您可以对原始答案进行修改以使其正常工作：

sorted(tlist, key=lambda elem: (-elem[1], elem[0]), reverse=True)

Answer 4

Here's an alternative. It works like the trick to use -number to reverse the order of a sort, but applies to strings of letters.

The table below maps 'a' to 'z', 'b' to 'y', etc. t[0].translate(table) translates 'Ayoz' to 'Zbla', so the key for ('Ayoz', 1, 18, 7) is (1, Zbla')

table = str.maketrans('abcdefghijklmnopqrstuvwxyzABCDEFGHIJKLMNOPQRSTUVWXYZ',
                      'zyxwvutsrqponmlkjihgfedcbaZYXWVUTSRQPONMLKJIHGFEDCBA')

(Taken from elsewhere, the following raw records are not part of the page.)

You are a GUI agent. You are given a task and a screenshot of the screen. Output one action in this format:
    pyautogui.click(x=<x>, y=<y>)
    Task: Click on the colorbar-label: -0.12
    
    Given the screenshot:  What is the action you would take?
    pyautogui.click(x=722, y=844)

tlist.sort(key=lambda t: (t[1], t[0].translate(table)))

Answer 5

I just ran into this, and I was surprised to find that it's a missing piece in Python's otherwise robust sorting. You can reverse the overall sort, but you can't reverse subsorts. The other answers are usable workarounds, but they aren't general solutions if you have a list of fields you want to sort with varying subsort order, especially if multiple-pass sorting isn't an option.

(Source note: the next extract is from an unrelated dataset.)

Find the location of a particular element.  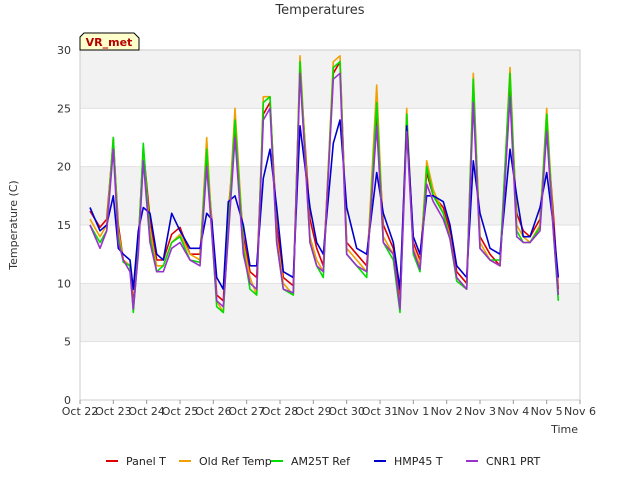

badge-label: VR_met is located at coordinates (110, 42).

This is what I ended up with:

class inverse_str(str):
    """
    A string that sorts in inverse order.
    """
    def __lt__(self, rhs):
        return not super().__lt__(rhs)

data = [('Ayoz', 1, 18, 7), ('Aidan', 2, 4, 9), ('Alan', 2, 4, 9), ('Arlan', 5, 6, 7), ('Luke', 15, 16, 2), ('Tariq', 5, 4, 2)]
data.sort(key=lambda item: (item[1], inverse_str(item[0])))
print(data)

wanted = [('Ayoz', 1, 18, 7), ('Alan', 2, 4, 9), ('Aidan', 2, 4, 9), ('Tariq', 5, 4, 2), ('Arlan', 5, 6, 7), ('Luke', 15, 16, 2)]
print(data == wanted)

That has the same effect as returning eg. 1-item[1] from the key function for a float field.

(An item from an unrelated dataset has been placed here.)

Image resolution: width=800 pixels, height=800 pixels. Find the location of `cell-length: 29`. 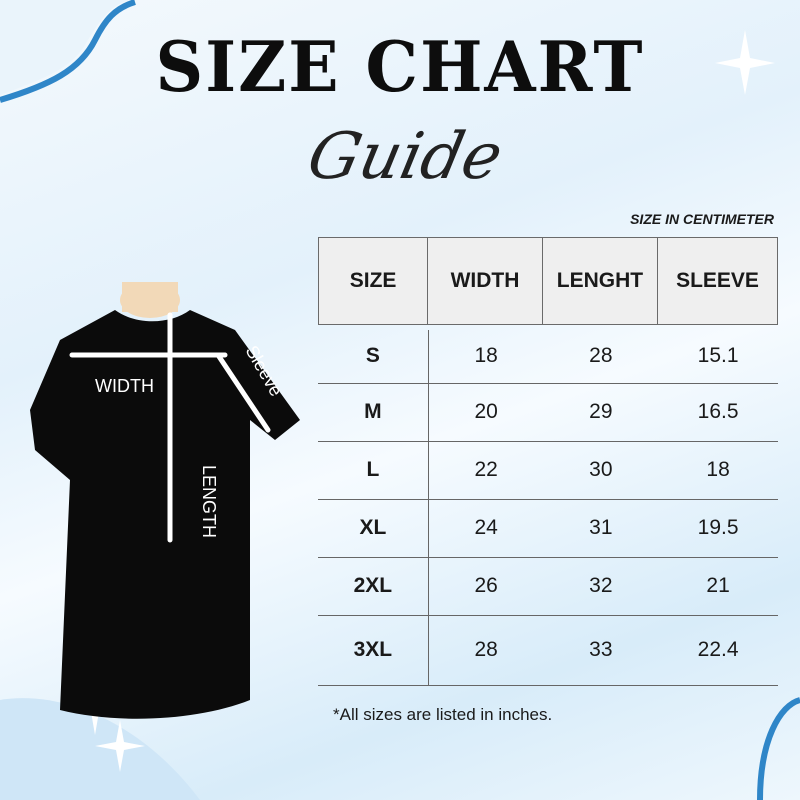

cell-length: 29 is located at coordinates (601, 412).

RootTwo's multi-stage sort answer is valid, but multiple-step sorting isn't always an option. I'm merging incremental previously-sorted streams of data using heapq.merge, so that won't work. Doing it within the comparison does this within the actual ordering, so you don't need multiple passes and it works in the general case.